- Exercise prompt
Nothing below is to be printed except the lines between the line holding "Screen dimensions: 1395x358" and the line holding "Given: Open Chrome's three-dot menu", inclusive, each exactly as it appears.

**** Dataset records ****

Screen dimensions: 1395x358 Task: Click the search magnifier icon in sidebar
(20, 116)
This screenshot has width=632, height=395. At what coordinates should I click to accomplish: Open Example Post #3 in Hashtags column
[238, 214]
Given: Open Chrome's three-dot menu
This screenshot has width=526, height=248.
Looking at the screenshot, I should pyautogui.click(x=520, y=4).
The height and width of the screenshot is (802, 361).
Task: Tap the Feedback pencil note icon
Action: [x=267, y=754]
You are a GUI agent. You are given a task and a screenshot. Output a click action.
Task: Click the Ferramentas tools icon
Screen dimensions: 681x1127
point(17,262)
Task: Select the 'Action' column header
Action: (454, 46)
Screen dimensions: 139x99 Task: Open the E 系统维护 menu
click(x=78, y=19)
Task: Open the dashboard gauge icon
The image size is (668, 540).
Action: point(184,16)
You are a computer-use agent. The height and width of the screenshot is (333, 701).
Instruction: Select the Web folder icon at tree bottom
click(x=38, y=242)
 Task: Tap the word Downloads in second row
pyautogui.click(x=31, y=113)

****
**** Dataset records ****

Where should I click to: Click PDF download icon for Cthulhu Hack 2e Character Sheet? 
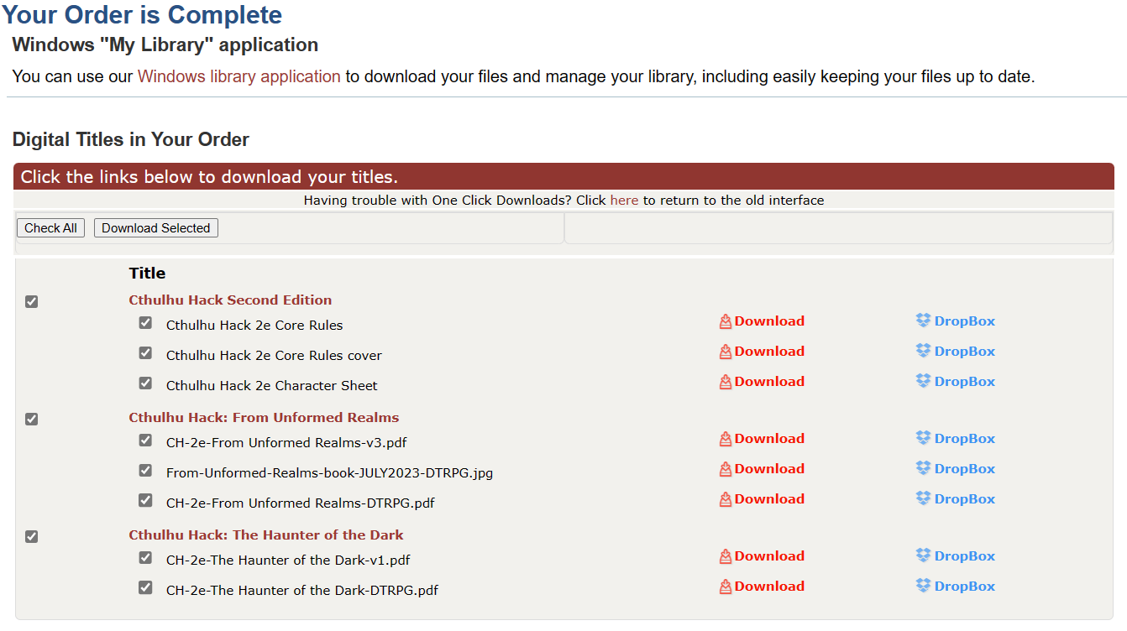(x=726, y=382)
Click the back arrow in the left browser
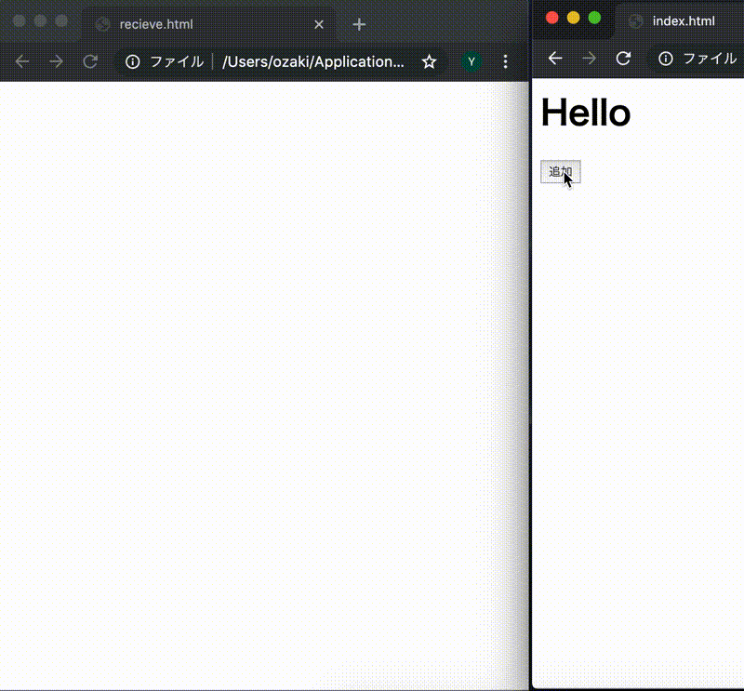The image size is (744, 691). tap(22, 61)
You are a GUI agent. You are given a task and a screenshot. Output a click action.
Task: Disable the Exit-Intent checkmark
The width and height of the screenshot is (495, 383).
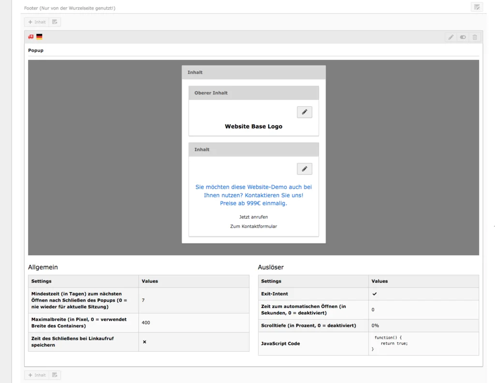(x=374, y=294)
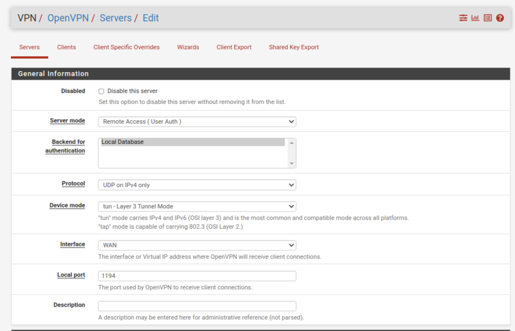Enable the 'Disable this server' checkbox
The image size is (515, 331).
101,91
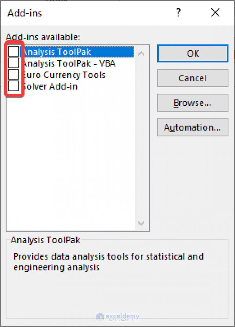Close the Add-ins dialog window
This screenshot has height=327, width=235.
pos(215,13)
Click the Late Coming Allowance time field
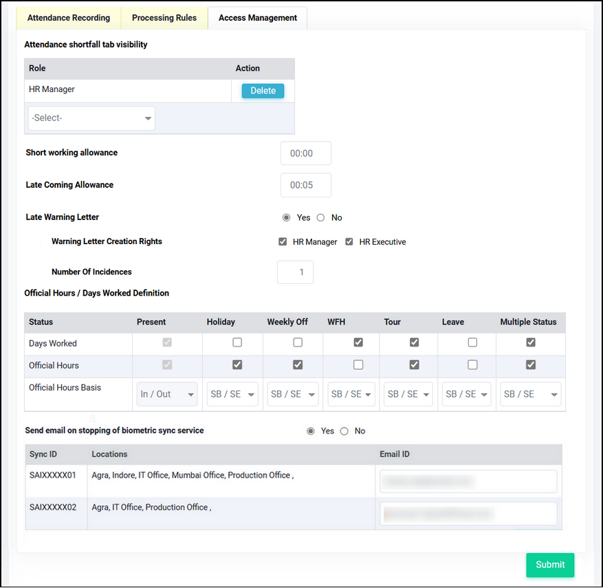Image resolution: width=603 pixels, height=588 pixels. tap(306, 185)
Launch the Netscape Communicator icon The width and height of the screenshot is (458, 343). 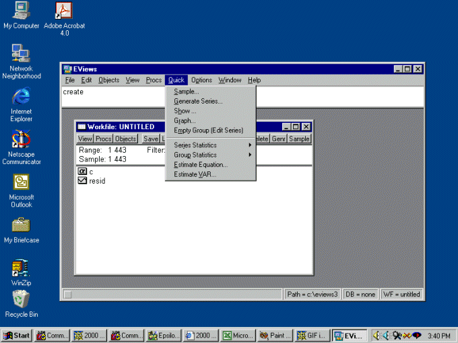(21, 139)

****
**** Dataset records ****

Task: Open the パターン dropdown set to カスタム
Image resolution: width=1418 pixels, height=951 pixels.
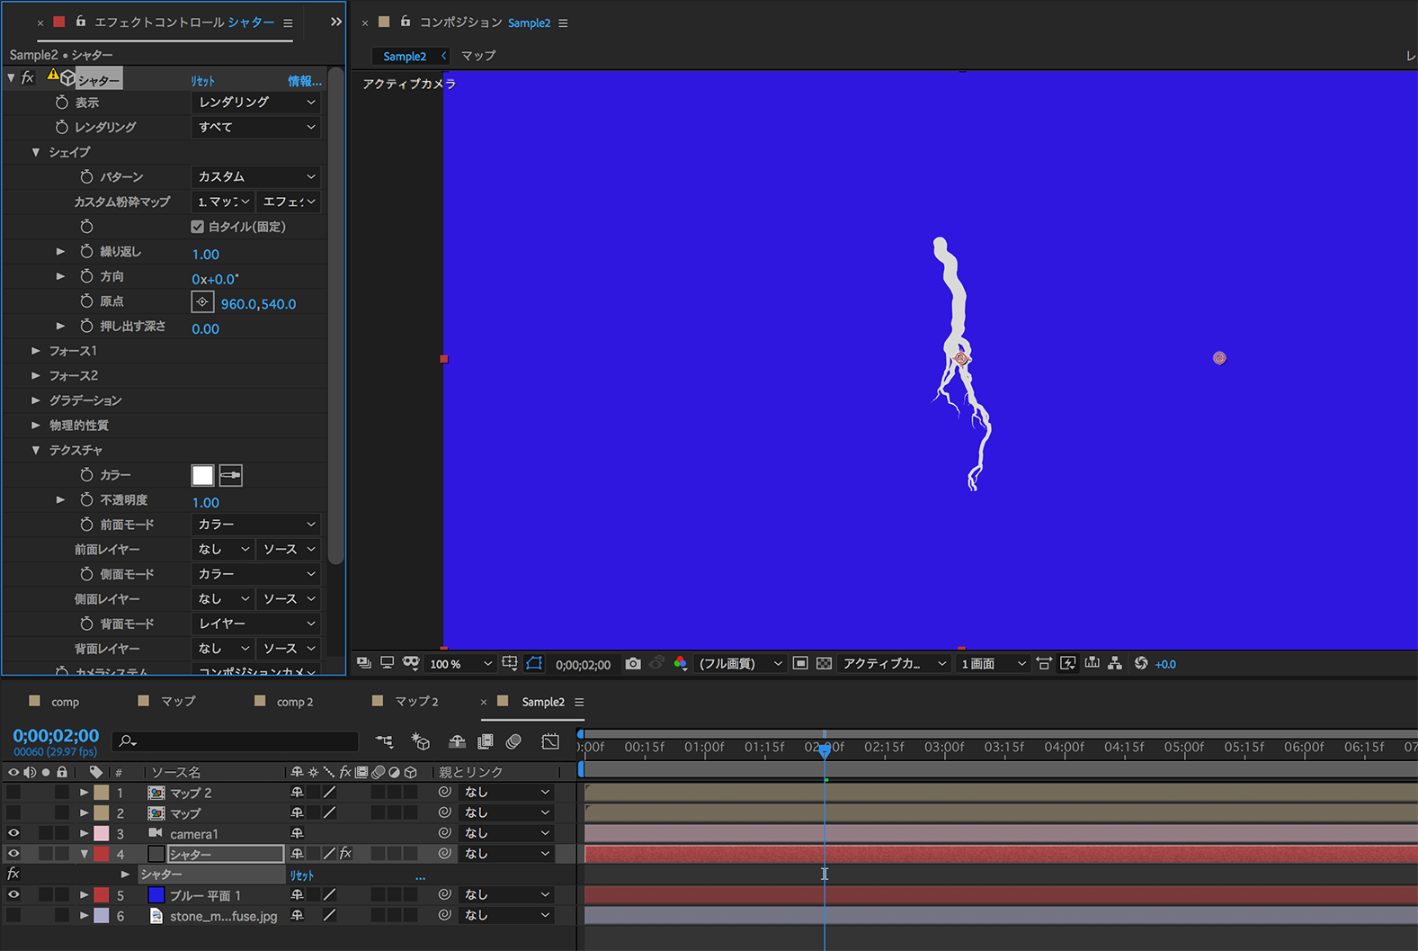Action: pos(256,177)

****

- Answer box
Screen dimensions: 1395x358 Task: Click the search magnifier icon in sidebar
(20, 116)
This screenshot has width=632, height=395. At what coordinates should I click to accomplish: Open Example Post #3 in Hashtags column
[238, 214]
Given: Open Chrome's three-dot menu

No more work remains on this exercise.